Apache-Beam + Python：将JSON（或字典）字符串写入输出文件

Question

I am trying to use a Beam pipeline in order to apply the SequenceMatcher function to a ton of words. 我正在尝试使用Beam管道，以便将SequenceMatcher函数应用于大量单词。 I (hopefully) have figured everything out except the WriteToText part. 我（希望）除了WriteToText部分之外已经想出了所有的东西。
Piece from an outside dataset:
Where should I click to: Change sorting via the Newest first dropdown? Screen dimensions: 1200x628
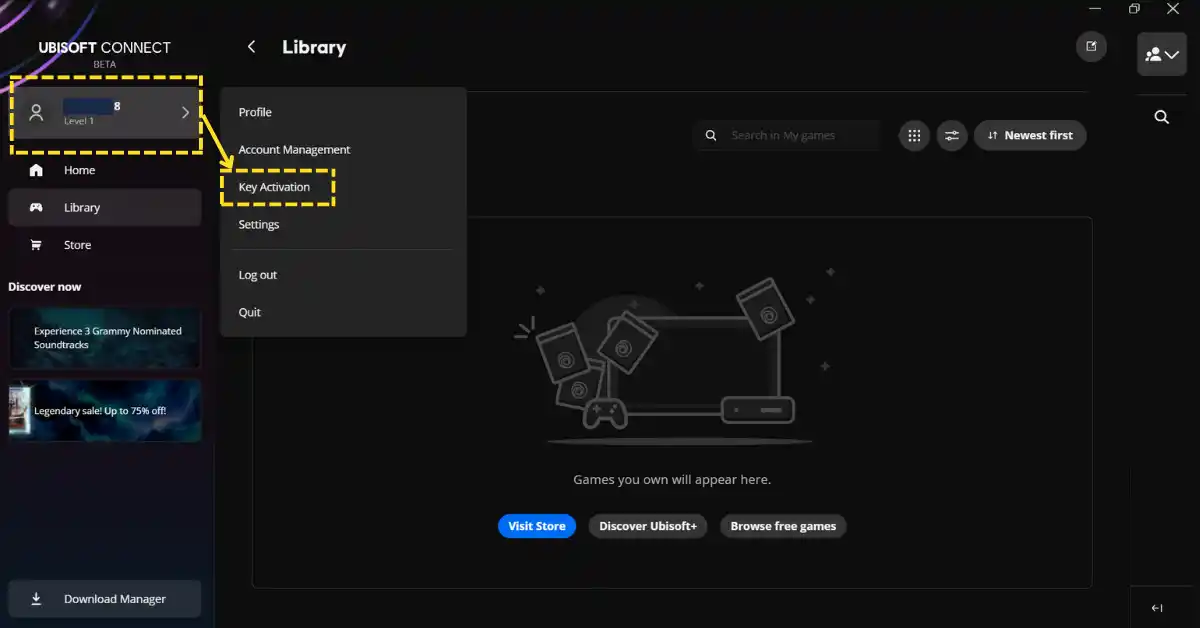1030,135
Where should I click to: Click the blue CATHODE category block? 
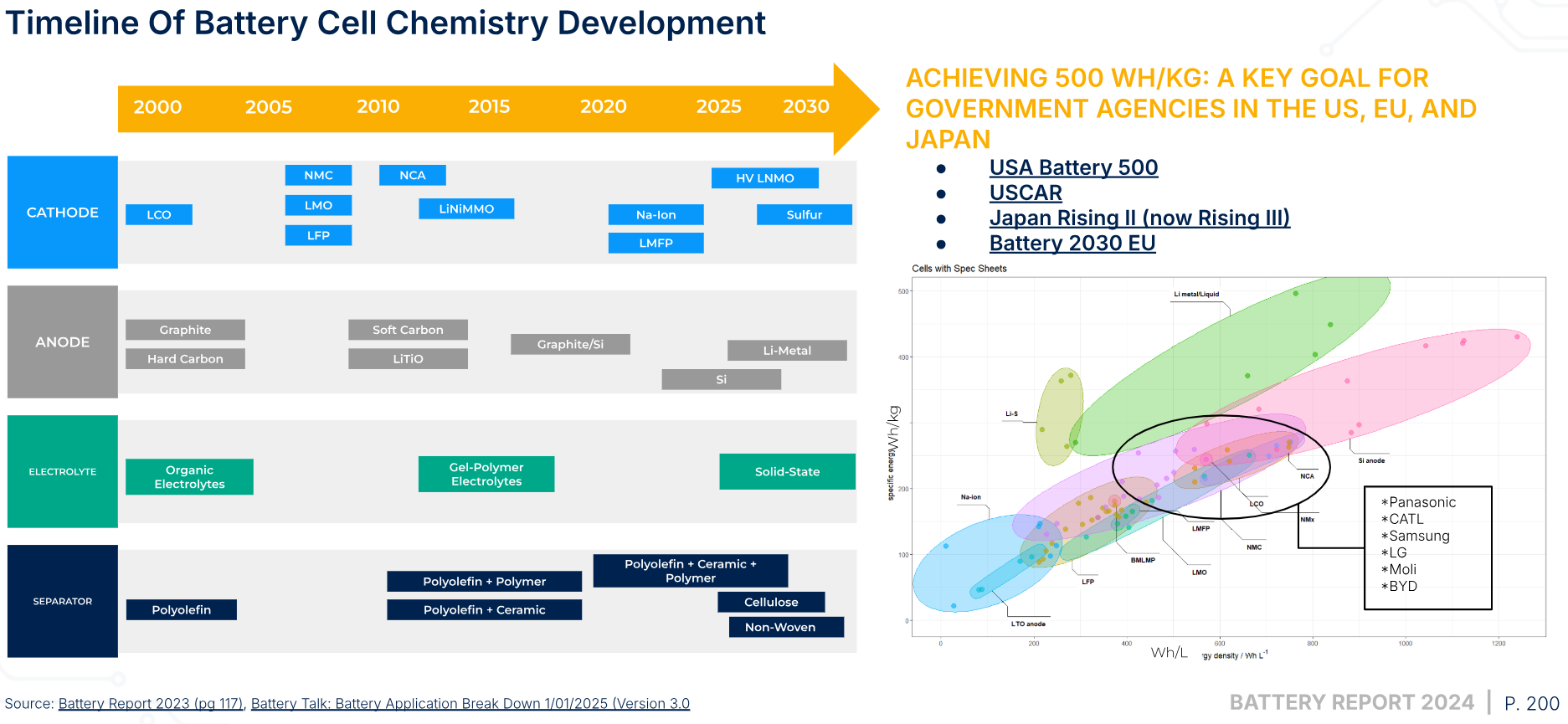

I have defined a custom ParDo (hereby called ProcessDataDoFn) that takes the main_input and the side_input, process them and output dictionaries like this one 我已经定义了一个自定义ParDo（在此称为ProcessDataDoFn），它接受main_input和side_input，处理它们并输出像这样的字典

{u'key': (u'string', float)}

My pipeline is quite simple 我的管道非常简单

class ProcessDataDoFn(beam.DoFn):
    def process(self, element, side_input):

    ... Series of operations ...

    return output_dictionary

with beam.Pipeline(options=options) as p:

    # Main input
    main_input = p | 'ReadMainInput' >> beam.io.Read(
        beam.io.BigQuerySource(
            query=CUSTOM_SQL,
            use_standard_sql=True
        ))

    # Side input
    side_input = p | 'ReadSideInput' >> beam.io.Read(
        beam.io.BigQuerySource(
            project=PROJECT_ID,
            dataset=DATASET,
            table=TABLE
        ))

    output = (
        main_input
        | 'ProcessData' >> beam.ParDo(
            ProcessDataDoFn(),
            side_input=beam.pvalue.AsList(side_input))
        | 'WriteOutput' >> beam.io.WriteToText(GCS_BUCKET)
    )

Now the problem is that if I leave the pipeline like this it only output the key of the output_dictionary. 现在的问题是，如果我像这样离开管道，它只输出output_dictionary的键。 If I change the return of ProcessDataDoFn to json.dumps(ouput_dictionary), The Json is written correctly but like this 如果我将ProcessDataDoFn的返回值更改为json.dumps（ouput_dictionary），则Json写得正确但是像这样

{
'
k
e
y
'

:

[
'
s
t
r
i
n
g
'

,

f
l
o
a
t
]

How can I correctly output the results? 如何正确输出结果？

Answer 1

I actually partially solved the issue. 我实际上部分解决了这个问题。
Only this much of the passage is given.